Continúa la fiebre por las redes sociales en Bolsa. Ya hemos dicho que había una gran expectación por sus colocaciones y que salían a unos precios espectaculares, mientras el resto de empresas se las veía y se las deseaba, ya que parecían totalmente fuera de onda. Pues hay más. Siguen escuchándose voces que piden valoraciones todavía más altas. Mientras, se suspenden o abaratan otras salidas previstas.
Linkedin subió más de un 100% el día de su salida a Bolsa, después de que la semana anterior la horquilla de precios de referencia ya se elevara un 30%, ante la enorme demanda, un incremento no visto desde la burbuja tecnológica. Pues todavía hay gente que se ha enfadado porque dice que ha salido demasiado barata.
Peter Thiel, uno de los fundadores de Pay Pal y antiguo promotor de Facebook, ha denunciado que esta colocación se ha hecho a bajo precio. Y eso que las cifras son vertiginosas. El pasado 19 de mayo Linkedin se disparó en su bautizo bursátil y luego no ha corregido apenas. De los 45 dólares por acción que establecía la franja alta, este martes se pagaba en el entorno de los 100 dólares. Su valor de mercado supera los 8.000 millones de dólares. Por hacer una comparativa, Linkedin en España habría entrado directamente en el Ibex 35 y no en la cola precisamente.
Pero, por el contrario, otras empresas no relacionadas con las redes no logran seducir al mercado. Según informa Financial Times, la firma de semiconductores Freescale Semiconductor, ha tenido que rebajar su precio de salida, mientras otras como Spirit Airlines o Lone Pine Resources, la primera de reservas de viajes y la segunda una operadora energética, cayeron en sus debuts bursátiles.
Algo que sin duda hace reflexionar a nuestras cajas de ahorros, reconvertidas en bancos y que deben salir a cotizar en un plazo no lejano. Una fiebre bursátil hace casi imposible la captación de fondos por parte de sectores que no están metidos de lleno en la burbuja. Y la entrada de inversores institucionales extranjeros será vital para que estas operaciones salgan bien.
Nicolás López, director de análisis de M&G Valores, comenta que “es difícil de valorar estas compañías de redes sociales, que valen ya más de 30 veces sus ingresos anuales”. Lo que pasa es que “sigue siendo un segmento muy pequeño y hay mucha gente que quiere invertir en él, lo que inevitablemente provoca unas primas tremendas”.

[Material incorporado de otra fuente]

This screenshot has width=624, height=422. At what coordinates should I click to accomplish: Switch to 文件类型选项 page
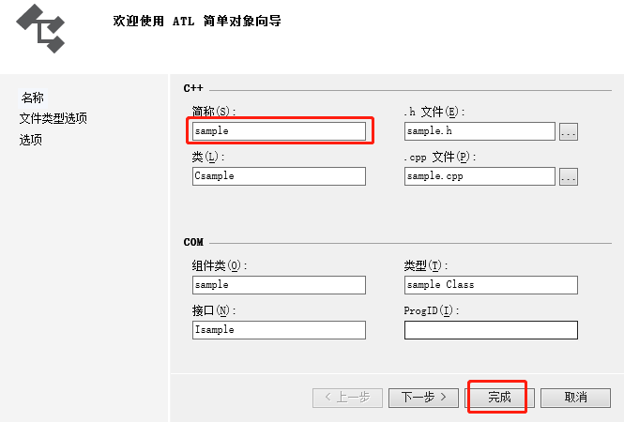pyautogui.click(x=53, y=118)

Aunque López es cauto, cree que esta burbuja no es tan intangible como lo fue la tecnológica de hace una década. “Por aquel entonces salían a Bolsa empresas que sólo tenían un plan de negocio; ahora al menos se trata de compañías con ingresos y una enorme base de clientes a los que pueden colocarles servicios premium, como quiere hacer Linkedin”, comenta.
Cuando se le pregunta por el impacto que puede tener esta fiebre por las redes sociales sobre las cajas de ahorros, dice que “será cuestión de precio”. Si se quiere hacer esas colocaciones atractivas, tendrán que seducir con las valoraciones a los inversores. Es decir, salir con importantes descuentos. Atentos al mensaje.